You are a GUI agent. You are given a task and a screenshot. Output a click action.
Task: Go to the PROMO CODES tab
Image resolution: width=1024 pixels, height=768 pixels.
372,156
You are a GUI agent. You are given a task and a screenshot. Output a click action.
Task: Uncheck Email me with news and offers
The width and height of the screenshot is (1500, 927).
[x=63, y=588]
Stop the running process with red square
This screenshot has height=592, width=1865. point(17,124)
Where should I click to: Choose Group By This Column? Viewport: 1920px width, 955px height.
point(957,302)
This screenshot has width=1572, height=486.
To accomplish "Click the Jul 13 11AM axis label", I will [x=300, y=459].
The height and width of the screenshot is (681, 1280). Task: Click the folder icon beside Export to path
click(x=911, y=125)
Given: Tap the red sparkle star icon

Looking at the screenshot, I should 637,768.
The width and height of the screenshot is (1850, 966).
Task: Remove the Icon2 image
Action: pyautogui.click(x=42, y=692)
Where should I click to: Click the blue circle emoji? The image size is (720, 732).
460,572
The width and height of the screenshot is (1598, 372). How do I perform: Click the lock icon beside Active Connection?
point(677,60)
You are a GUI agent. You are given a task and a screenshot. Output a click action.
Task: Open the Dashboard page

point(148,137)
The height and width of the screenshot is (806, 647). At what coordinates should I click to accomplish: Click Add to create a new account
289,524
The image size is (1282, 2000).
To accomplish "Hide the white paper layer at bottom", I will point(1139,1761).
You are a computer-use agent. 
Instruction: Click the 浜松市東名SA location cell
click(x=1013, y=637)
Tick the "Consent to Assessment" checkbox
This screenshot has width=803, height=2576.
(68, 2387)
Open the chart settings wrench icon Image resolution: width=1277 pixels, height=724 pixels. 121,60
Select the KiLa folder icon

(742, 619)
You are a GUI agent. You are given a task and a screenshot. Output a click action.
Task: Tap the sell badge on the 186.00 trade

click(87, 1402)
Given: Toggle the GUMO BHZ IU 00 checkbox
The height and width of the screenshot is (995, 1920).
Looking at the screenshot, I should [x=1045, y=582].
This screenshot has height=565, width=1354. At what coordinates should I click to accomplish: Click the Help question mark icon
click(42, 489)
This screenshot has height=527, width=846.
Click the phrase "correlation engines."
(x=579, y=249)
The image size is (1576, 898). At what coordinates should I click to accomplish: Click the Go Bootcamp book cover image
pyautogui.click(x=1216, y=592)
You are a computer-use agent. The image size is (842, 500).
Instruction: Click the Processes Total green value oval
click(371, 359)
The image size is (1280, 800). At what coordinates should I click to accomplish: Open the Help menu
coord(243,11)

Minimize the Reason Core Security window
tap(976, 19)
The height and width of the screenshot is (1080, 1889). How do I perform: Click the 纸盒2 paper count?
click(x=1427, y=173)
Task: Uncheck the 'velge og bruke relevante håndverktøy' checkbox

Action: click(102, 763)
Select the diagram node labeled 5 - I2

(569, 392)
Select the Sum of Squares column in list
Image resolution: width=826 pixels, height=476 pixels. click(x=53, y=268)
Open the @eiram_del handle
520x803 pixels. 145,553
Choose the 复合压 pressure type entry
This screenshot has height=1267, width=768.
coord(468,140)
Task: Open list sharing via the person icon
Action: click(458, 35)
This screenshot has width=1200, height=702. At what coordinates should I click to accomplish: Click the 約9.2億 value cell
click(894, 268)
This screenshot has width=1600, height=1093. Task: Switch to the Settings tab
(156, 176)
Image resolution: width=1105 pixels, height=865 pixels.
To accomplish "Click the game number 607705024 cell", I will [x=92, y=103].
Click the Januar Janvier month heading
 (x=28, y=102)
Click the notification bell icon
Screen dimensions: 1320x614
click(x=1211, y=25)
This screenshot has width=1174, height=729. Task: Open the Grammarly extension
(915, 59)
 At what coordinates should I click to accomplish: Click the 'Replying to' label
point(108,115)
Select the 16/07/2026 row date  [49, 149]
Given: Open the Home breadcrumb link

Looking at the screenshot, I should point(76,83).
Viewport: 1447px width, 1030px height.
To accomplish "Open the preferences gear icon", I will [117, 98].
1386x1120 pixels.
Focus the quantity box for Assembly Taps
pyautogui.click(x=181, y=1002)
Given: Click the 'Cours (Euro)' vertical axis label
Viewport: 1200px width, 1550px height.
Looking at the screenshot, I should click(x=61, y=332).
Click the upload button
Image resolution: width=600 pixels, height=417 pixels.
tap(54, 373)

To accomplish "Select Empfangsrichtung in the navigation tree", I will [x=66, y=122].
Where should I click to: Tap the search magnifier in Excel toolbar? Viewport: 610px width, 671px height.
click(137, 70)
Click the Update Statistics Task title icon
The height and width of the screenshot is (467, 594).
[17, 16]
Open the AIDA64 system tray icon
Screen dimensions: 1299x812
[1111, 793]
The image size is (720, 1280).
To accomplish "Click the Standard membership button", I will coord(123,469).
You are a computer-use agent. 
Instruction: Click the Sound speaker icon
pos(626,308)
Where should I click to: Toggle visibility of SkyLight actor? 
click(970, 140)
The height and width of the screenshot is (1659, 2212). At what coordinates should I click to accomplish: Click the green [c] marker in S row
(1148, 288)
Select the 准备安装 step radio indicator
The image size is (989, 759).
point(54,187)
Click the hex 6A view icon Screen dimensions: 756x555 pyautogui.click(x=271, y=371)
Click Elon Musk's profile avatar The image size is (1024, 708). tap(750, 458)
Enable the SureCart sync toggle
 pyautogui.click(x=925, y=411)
──────
## Work instruction:
The whole listing above needs to be written out again exactly.

## Problem solution:
You are a GUI agent. You are given a task and a screenshot. Output a click action.
Task: Go to the PROMO CODES tab
Image resolution: width=1024 pixels, height=768 pixels.
372,156
You are a GUI agent. You are given a task and a screenshot. Output a click action.
Task: Uncheck Email me with news and offers
The width and height of the screenshot is (1500, 927).
[x=63, y=588]
Stop the running process with red square
This screenshot has height=592, width=1865. point(17,124)
Where should I click to: Choose Group By This Column? Viewport: 1920px width, 955px height.
point(957,302)
This screenshot has width=1572, height=486.
To accomplish "Click the Jul 13 11AM axis label", I will [x=300, y=459].
The height and width of the screenshot is (681, 1280). Task: Click the folder icon beside Export to path
click(x=911, y=125)
Given: Tap the red sparkle star icon

Looking at the screenshot, I should 637,768.
The width and height of the screenshot is (1850, 966).
Task: Remove the Icon2 image
Action: pyautogui.click(x=42, y=692)
Where should I click to: Click the blue circle emoji? The image size is (720, 732).
460,572
The width and height of the screenshot is (1598, 372). How do I perform: Click the lock icon beside Active Connection?
point(677,60)
You are a GUI agent. You are given a task and a screenshot. Output a click action.
Task: Open the Dashboard page

point(148,137)
The height and width of the screenshot is (806, 647). At what coordinates should I click to accomplish: Click Add to create a new account
289,524
The image size is (1282, 2000).
To accomplish "Hide the white paper layer at bottom", I will point(1139,1761).
You are a computer-use agent. 
Instruction: Click the 浜松市東名SA location cell
click(x=1013, y=637)
Tick the "Consent to Assessment" checkbox
This screenshot has width=803, height=2576.
(68, 2387)
Open the chart settings wrench icon Image resolution: width=1277 pixels, height=724 pixels. 121,60
Select the KiLa folder icon

(742, 619)
You are a GUI agent. You are given a task and a screenshot. Output a click action.
Task: Tap the sell badge on the 186.00 trade

click(87, 1402)
Given: Toggle the GUMO BHZ IU 00 checkbox
The height and width of the screenshot is (995, 1920).
Looking at the screenshot, I should [x=1045, y=582].
This screenshot has height=565, width=1354. At what coordinates should I click to accomplish: Click the Help question mark icon
click(42, 489)
This screenshot has height=527, width=846.
Click the phrase "correlation engines."
(x=579, y=249)
The image size is (1576, 898). At what coordinates should I click to accomplish: Click the Go Bootcamp book cover image
pyautogui.click(x=1216, y=592)
You are a computer-use agent. The image size is (842, 500).
Instruction: Click the Processes Total green value oval
click(371, 359)
The image size is (1280, 800). At what coordinates should I click to accomplish: Open the Help menu
coord(243,11)

Minimize the Reason Core Security window
tap(976, 19)
The height and width of the screenshot is (1080, 1889). How do I perform: Click the 纸盒2 paper count?
click(x=1427, y=173)
Task: Uncheck the 'velge og bruke relevante håndverktøy' checkbox

Action: click(102, 763)
Select the diagram node labeled 5 - I2

(569, 392)
Select the Sum of Squares column in list
Image resolution: width=826 pixels, height=476 pixels. click(x=53, y=268)
Open the @eiram_del handle
520x803 pixels. 145,553
Choose the 复合压 pressure type entry
This screenshot has height=1267, width=768.
coord(468,140)
Task: Open list sharing via the person icon
Action: click(458, 35)
This screenshot has width=1200, height=702. At what coordinates should I click to accomplish: Click the 約9.2億 value cell
click(894, 268)
This screenshot has width=1600, height=1093. Task: Switch to the Settings tab
(156, 176)
Image resolution: width=1105 pixels, height=865 pixels.
To accomplish "Click the game number 607705024 cell", I will [x=92, y=103].
Click the Januar Janvier month heading
 (x=28, y=102)
Click the notification bell icon
Screen dimensions: 1320x614
click(x=1211, y=25)
This screenshot has width=1174, height=729. Task: Open the Grammarly extension
(915, 59)
 At what coordinates should I click to accomplish: Click the 'Replying to' label
point(108,115)
Select the 16/07/2026 row date  [49, 149]
Given: Open the Home breadcrumb link

Looking at the screenshot, I should point(76,83).
Viewport: 1447px width, 1030px height.
To accomplish "Open the preferences gear icon", I will [117, 98].
1386x1120 pixels.
Focus the quantity box for Assembly Taps
pyautogui.click(x=181, y=1002)
Given: Click the 'Cours (Euro)' vertical axis label
Viewport: 1200px width, 1550px height.
Looking at the screenshot, I should click(x=61, y=332).
Click the upload button
Image resolution: width=600 pixels, height=417 pixels.
tap(54, 373)

To accomplish "Select Empfangsrichtung in the navigation tree", I will [x=66, y=122].
Where should I click to: Tap the search magnifier in Excel toolbar? Viewport: 610px width, 671px height.
click(137, 70)
Click the Update Statistics Task title icon
The height and width of the screenshot is (467, 594).
[17, 16]
Open the AIDA64 system tray icon
Screen dimensions: 1299x812
[1111, 793]
The image size is (720, 1280).
To accomplish "Click the Standard membership button", I will coord(123,469).
You are a computer-use agent. 
Instruction: Click the Sound speaker icon
pos(626,308)
Where should I click to: Toggle visibility of SkyLight actor? 
click(970, 140)
The height and width of the screenshot is (1659, 2212). At what coordinates should I click to accomplish: Click the green [c] marker in S row
(1148, 288)
Select the 准备安装 step radio indicator
The image size is (989, 759).
point(54,187)
Click the hex 6A view icon Screen dimensions: 756x555 pyautogui.click(x=271, y=371)
Click Elon Musk's profile avatar The image size is (1024, 708). tap(750, 458)
Enable the SureCart sync toggle
 pyautogui.click(x=925, y=411)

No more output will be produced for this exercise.